Assignment A → From the passage about the Silk Road cycling expedition, list each activity it gives as an example of the simple joys of dealing with the rawness of the environment.
Assignment B → Reproduce word for word the stretch of the passage about the Silk Road cycling expedition between "We chose the" and "in the mountains.", inclusive.

Passage provided →
============================================================

Each member of the team has personal reasons for wanting to be part of the expedition and to ride the ancient Silk Road routes that criss-crossed Central Asia. Some of the more closely held desires for wanting to cycle in these mountainous countries are the challenges that nature offers and equally important are those challenges that need to be examined within ourselves. After cycling for five to ten hours a day, for weeks on end, it becomes increasingly hard to hide from one's self. Eventually the long stretches of open road present the opportunity for plenty of self-refection and introspection. There is also the satisfaction of living simply, knowing that the bicycle holds everything one needs for the next three months. 


We chose the name of our journey, Five Elements Expeditions from the team's desire to connect or perhaps reconnect with the concept of the five classical elements of nature, as described by early Greek philosophers, such as Plato and others, over 24 centuries ago. Early Babylonian, Chinese, Hindu and Buddhist cultures also shared similar classical elements. We feel these ancient elements can be clearly expressed in the simple joys of dealing with the rawness of the environment, of cycling up a pass in the snow, cooking food over a dung fire, drinking from clean mountain streams and waking up in a tent to a silent world tucked deep in the mountains.


We hope that you enjoy this blog and that somehow we can inspire you to explore your own world as well.

============================================================

Provided material →
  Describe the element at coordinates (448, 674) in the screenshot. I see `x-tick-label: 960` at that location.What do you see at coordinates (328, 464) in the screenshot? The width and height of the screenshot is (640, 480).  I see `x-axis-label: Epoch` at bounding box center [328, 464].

============================================================

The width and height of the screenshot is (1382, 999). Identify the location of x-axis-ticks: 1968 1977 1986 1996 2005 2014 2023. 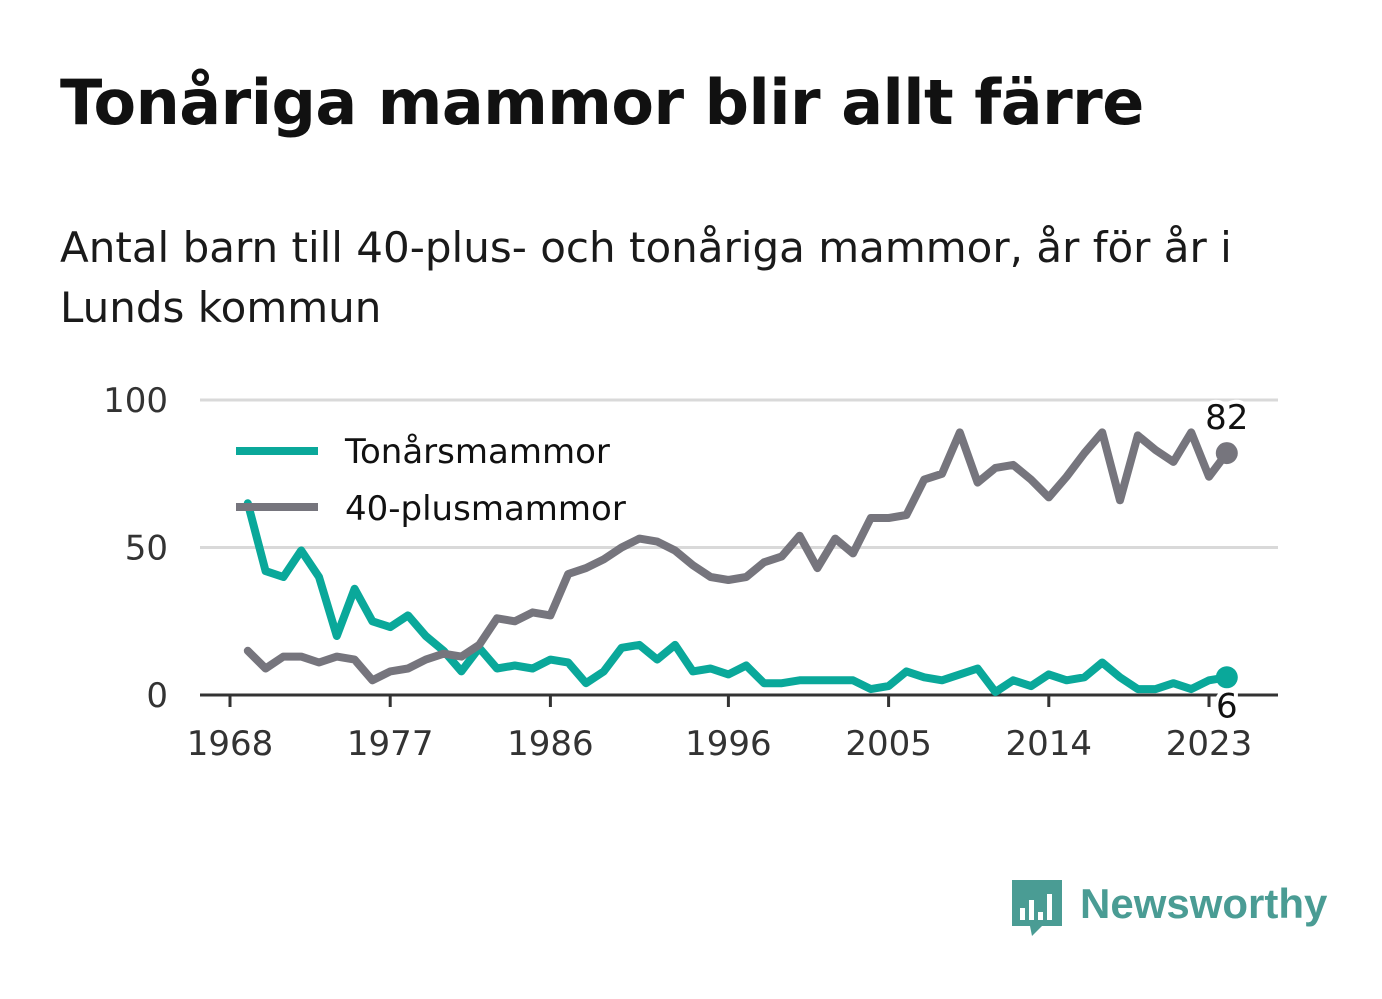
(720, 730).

============================================================

Exercise response A →
- Cycling up a pass in the snow
- Cooking food over a dung fire
- Drinking from clean mountain streams
- Waking up in a tent to a silent world tucked deep in the mountains

Exercise response B →
We chose the name of our journey, Five Elements Expeditions from the team's desire to connect or perhaps reconnect with the concept of the five classical elements of nature, as described by early Greek philosophers, such as Plato and others, over 24 centuries ago. Early Babylonian, Chinese, Hindu and Buddhist cultures also shared similar classical elements. We feel these ancient elements can be clearly expressed in the simple joys of dealing with the rawness of the environment, of cycling up a pass in the snow, cooking food over a dung fire, drinking from clean mountain streams and waking up in a tent to a silent world tucked deep in the mountains.